It will probably happen. SOPA will pass. Despite the massive opposition to it, Congress, a bunch of old people who have likely never used the
Internet, seems poise to pass the horrible bill.
Still, all might not be lost. Plan A was to stop it, but Plan B is to work around it. Where there's a will there's a way. As a personal side note, in
high school, sites like Facebook, YouTube, and pretty much every game site was blocked. But there were always ways around the censorship. It became a
sort of cat and mouse game between students and county officials in charge of the blocking. At first, there were proxies. Once those were blocked,
people turned toward something called "UltraSurf", which worked for a couple years. Then, once that stopped working, people went back to proxies but
scoured through lists of web proxies to find one that wasn't blocked, which of course there always were.
But perhaps the most interesting part of all of this was how word spread. Every workaround sort of went viral within the school system. As an example,
with UltraSurf, someone I know found it and copied the file to my flash drive. I gave it to a few people, who gave it to a few more people, and within
a week everyone had it. The same thing happened when I downloaded a portable version of Halo: Combat Evolved. I gave it to a few people, who gave it
to a few more, and within a few weeks, everyone had it. It actually created a big problem because it slowed down the school network to a crawl. My
point is that even if the government uses a different type of blocking, a workaround will be found and once it is, it will go viral, maybe even if
it's just in flash drive form.
The type of blocking the government would use in SOPA is called DNS blocking. It's a rather simple type of blocking, which means unblocking could be
simple as well. Basically what it does is that it blocks you entering www.site.com into your address bar without taking down the site. Already,
workarounds are being found. This is called "DeSopa"
DeSopa Download Link (it's a FireFox plugin)
A developer who calls himself T Rizk doesn't have much faith in Congress making the right decision on anti-piracy legislation, so he's built a work
around for the impending censorship measures being considered DeSOPA. The Firefox add-on is stunningly simple as the Stop Online Piracy Act (SOPA)
would block specific domain names of allegedly infringing sites.
Firefox, which already boasts an outspoken stance against SOPA, and has already shown they are willing to stand by add-on developers who create
circumvention extensions designed to go around measures currently employed by Homeland Security, has welcomed a new add-on, one that is designed to
circumvent whatever SOPA website blacklists that are created, provided the bills become law.
A new anti-SOPA add-on for Firefox, titled “DeSopa” is such a counter measure.When installed, users can click a single button to resolve a blocked
domain via foreign DNS servers, bypassing all domestic DNS blockades and allowing the user to browse the site though the bare IP-address (if
supported).“I feel that the general public is not aware of the gravity of SOPA and Congress seems like they are about to cater to the special
interests involved, to the detriment of Internet, for which I and many others live and breathe,” DeSopa developer T Rizk told.

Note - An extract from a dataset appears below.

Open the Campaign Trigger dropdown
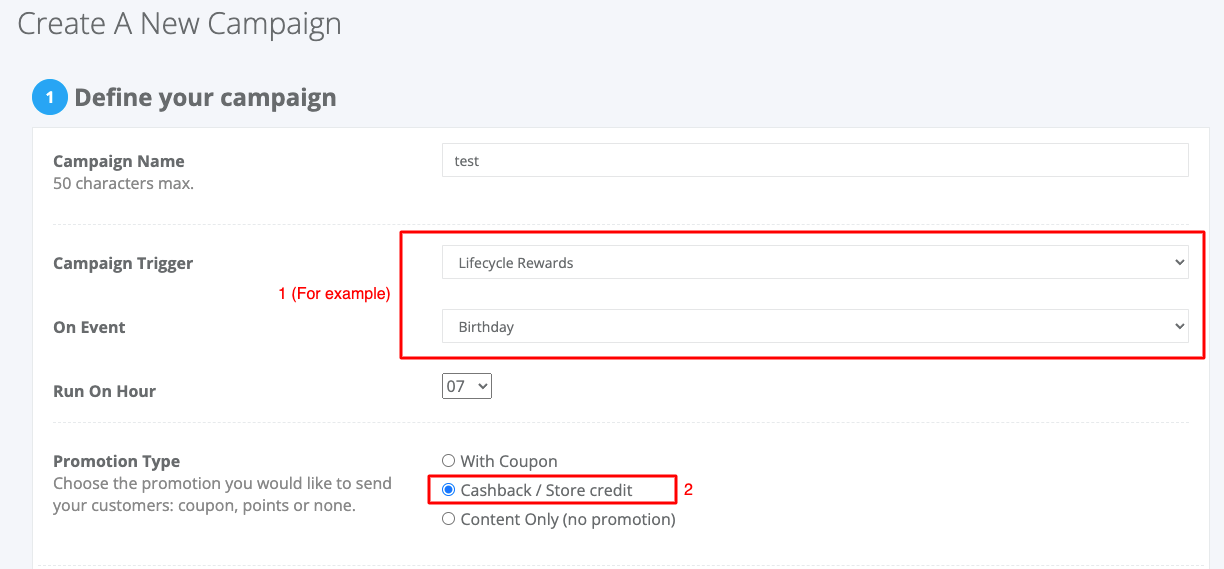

“It could be that a few members of congress are just not tech savvy and don’t understand that it is technically not going to work, at all. So
here’s some proof that I hope will help them err on the side of reason and vote SOPA down,” he adds.
I'm sure many more workaround will appear and if you find any, feel free to post them here. But it should be noted that many people will not stand for
this and there WILL be workarounds to access a Post-SOPA Internet.